Business

SELLING A BUSINESS WHILE MINDING YOUR INVESTMENT GOALS

Business decisions and investment decisions are, of necessity, intertwined. And, when it comes to selling a business, there’s no question that family finances and both short- and long-term investment goals will need to be considered in the mix. 

If family members have been involved in running your business, what is the sale going to mean for them? Will an adult child continue to be employed under the new ownership? Will any of your adult children be the new owner(s)? Will there be a lump sum paid to you? If there is going to be a stream of payments, what contingencies might affect the reliability of that income? 

If, as is the case with many business owners, you have been used to running certain personal expenses through the business (vehicles and their upkeep or club memberships, as just two examples), those adjustments will need to be made.

Tax and estate planning considerations can be important. Prior to finalizing the sale, you might be advised to transfer some ownership interests to trusts, along with using charitable donations to offset tax liabilities generated by the sale.

If, like most privately held business owners, your focus has been on growing and nurturing that business, the transition to managing a substantial personal investment portfolio can present a challenge. The influx of cash, after all, represents your life’s work, and although you trust the investment advisors you’ve chosen, current historic highs in the stock market are sounding alarm bells in your brain.

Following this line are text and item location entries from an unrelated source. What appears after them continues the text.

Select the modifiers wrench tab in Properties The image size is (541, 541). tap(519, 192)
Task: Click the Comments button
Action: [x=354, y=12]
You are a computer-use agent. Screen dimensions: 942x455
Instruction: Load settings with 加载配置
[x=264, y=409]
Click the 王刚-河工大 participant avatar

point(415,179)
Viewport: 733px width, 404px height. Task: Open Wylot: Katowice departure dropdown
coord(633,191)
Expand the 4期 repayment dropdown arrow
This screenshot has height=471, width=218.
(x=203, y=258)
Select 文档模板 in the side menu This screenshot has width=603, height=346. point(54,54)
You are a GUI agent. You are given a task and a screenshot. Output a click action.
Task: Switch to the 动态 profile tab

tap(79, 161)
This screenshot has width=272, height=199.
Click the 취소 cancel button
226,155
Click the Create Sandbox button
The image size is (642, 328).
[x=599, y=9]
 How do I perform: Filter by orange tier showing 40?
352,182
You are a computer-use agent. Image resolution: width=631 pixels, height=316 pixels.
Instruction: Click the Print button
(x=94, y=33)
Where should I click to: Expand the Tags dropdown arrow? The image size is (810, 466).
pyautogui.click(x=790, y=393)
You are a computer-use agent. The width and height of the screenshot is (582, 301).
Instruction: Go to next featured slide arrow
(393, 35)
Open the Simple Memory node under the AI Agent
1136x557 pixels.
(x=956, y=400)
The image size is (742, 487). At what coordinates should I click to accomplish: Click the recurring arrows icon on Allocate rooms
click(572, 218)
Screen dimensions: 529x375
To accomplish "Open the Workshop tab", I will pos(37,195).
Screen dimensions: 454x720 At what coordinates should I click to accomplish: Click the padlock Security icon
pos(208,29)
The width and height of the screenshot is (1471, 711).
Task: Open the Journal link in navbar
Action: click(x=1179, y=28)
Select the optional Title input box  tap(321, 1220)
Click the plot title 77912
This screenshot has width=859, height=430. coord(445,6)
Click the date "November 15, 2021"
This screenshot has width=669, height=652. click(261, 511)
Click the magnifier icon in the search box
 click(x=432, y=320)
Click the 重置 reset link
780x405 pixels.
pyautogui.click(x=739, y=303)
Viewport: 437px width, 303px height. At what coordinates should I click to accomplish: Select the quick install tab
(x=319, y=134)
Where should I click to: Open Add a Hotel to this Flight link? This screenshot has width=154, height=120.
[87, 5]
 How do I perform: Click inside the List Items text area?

Allbusiness.com suggests three wealth management “rules” for entrepreneurs to follow after selling their businesses: 

    • Diversify holdings.
    • Hedge your bets.
  • Review liability protection.

As you plan a portfolio strategy, weighing each of two main approaches (active management, which focuses on outperforming the market compared to a specific benchmark, and passive management, which aims to mimic the investment holdings of a particular index), seek out investment managers with measurable, presentable track records of performance. The starting point, of course, must involveself-analysis (your own goals and risk tolerance).

There are no hard and fast rules on handling the proceeds of a business sale. But you’re used to seeking out expertise and expert advice, making hard decisions, living with consequences, and pivoting. Those same skills will stand you in good stead now. 

Money management and financial planning will be critical to managing your wealth after the sale of a business.